> TEXT PROVIDED
QCD Background Estimation with Jet Smearing

A SUSY Discovery Analysis

This is the Twiki home page for the Jet Smearing analysis.


Currently, the code is located at UserCode/CRiedel/QCDSmearing/. It is split into four pieces as follows:

This EDanalyzer takes a sample of QCD and derives a jet-smearing function which depends on eta and phi. The function for each eta-pt bin is saved as a histogram in the output root file. Currently, it can use two methods: MC Truth (jetEt_truth/jetEt_measured) and photon+jets (gammaE_truth/jetEt_measured).
This is a simple EDFilter which selects well-measured ("virginQCD") events from an unfiltered Gumbo QCD sample ("bulkQCD") so that they can be smeared ("smearedQCD").
This EDproducer takes a smearing function and a sample of virgin QCD. It produces two new collections: a reco::CaloJetCollection for the smeared jets and a reco::CaloMETCollection for smeared MET. The CaloMETCollection has only one member, of course. Currently, these two products are not output to a file. If you want to use them, you must run AnalyzeSmearedQCD in the same path in your configuration file. (The reason for this is that smearing the jets probably doesn't take much time compared to calculating all the variables which are saved to histograms. Therefore, it doesn't make any sense to save all the smeared products to disk when you can just quickly regenerate them.)
This EDanalyzer takes a sample and produces many plots which may be relevant to a SUSY analysis. It can be run on bulk, virgin, or smeared QCD, or benchmark SUSY sample.

Extracting the Smearing Function

We have used MC Truth information to extract smearing functions from the MC, but we need to develop a way to get a data-driven smearing function. We've tried 2 different ways to get it from data: photon+jet events, and the simple 3-jet balancing method.

[Interface element records]
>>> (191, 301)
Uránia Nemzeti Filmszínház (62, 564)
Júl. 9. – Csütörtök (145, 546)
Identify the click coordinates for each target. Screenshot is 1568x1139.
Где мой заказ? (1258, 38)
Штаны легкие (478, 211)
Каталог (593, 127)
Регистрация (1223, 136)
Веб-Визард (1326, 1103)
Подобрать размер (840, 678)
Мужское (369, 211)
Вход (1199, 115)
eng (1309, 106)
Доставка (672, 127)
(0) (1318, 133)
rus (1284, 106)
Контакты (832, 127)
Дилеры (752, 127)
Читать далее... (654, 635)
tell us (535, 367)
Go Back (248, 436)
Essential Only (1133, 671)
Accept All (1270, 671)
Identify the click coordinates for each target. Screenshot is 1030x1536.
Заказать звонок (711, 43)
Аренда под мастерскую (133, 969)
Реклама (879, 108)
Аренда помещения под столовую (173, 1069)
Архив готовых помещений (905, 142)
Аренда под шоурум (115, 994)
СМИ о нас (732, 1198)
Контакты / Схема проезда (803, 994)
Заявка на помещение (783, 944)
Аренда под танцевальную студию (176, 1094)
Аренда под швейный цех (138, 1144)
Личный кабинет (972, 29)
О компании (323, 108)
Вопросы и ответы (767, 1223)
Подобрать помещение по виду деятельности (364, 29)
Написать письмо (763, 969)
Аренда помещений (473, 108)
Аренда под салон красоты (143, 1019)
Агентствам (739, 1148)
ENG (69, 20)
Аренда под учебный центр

> STATED PROBLEM 1
Give every sample nickname that the jet smearing page puts inside quotation marks.
> STATED PROBLEM 2
Write the next part of the jet smearing page, starting right after its final sentence.

> REPLY 1
virginQCD, bulkQCD, smearedQCD

> REPLY 2
In events with only one high Pt photon and one high Pt jet, they should be balanced. Since the energy resolution for photons is much better than jets, just define the smear to by E_CaloJet/E_Photon.
Simple 3-jet balancing
In events with exactly 3 jets about a certain Pt threshold, look for events in which the MET is aligned along on of the jets. Attribute the MET completely to mis measurement of the associated jet. Smear defined by E_CaloJet/(E_CaloJet+MET).
The problem so far is that, for these two methods, the statistics appear to be much too low to construct an adequate smearing function. This is probably an error in the way they are implemented, so this needs to be investigated.

Ultimately, it seems like extracting a smearing function ourselves will be a large undertaking. It would probably be more efficient to construct a smearing function using the jet resolution and jet energy corrections which are produced by the JetMET group. Here are some quick specifics on the terminology, which I didn't know before I talked to the JetMET guys:

  • Jet Energy Corrections (JEC) refer specifically to correcting the offset between the true jet energy and average jet energy of the reconstructed jet. The "factorized" strategy which the JetMET guys are using means that there are several individual JEC corrections, depending on how far back you want to correct the energy: to the particle flow (generator) level, the parton level, etc.
  • Jet Resolution refers specifically to the broadness of the resolution function i.e. the width of the smearing function.
  • I have been using the term smearing function to refer to the function which incorporates both of the above. That is, smearing function = E_{RecoJet} / E_{TrueJet}, where E_{TrueJet} usually is E_{parton}.
In principle, we should be able to just apply the appropriate JEC's (hopefully all the way back to the parton level, where the true MET is necessarily zero) and be left with no absolute offset in our smearing function. Then, the smearing function is just the resolution function.

So, we would like to confirm that the JEC's adequately eliminate the offset, and then take the jet resolution functions (binned by eta, pt, a flavor-correlated variable, and possible by EM Energy fraction) to be our smearing function. From what I can tell, the JetMET group only measures the RMS of the resolution function. This is a problem since we don't think the resolution function is actually Gaussian, but rather has significant tails (large kurtosis). So, we could try to get these tails ourselves through the methods discussed above, or we could try to see if the JetMET group code is easily modifiable to extract the full resolution function. The latter makes more sense, I think.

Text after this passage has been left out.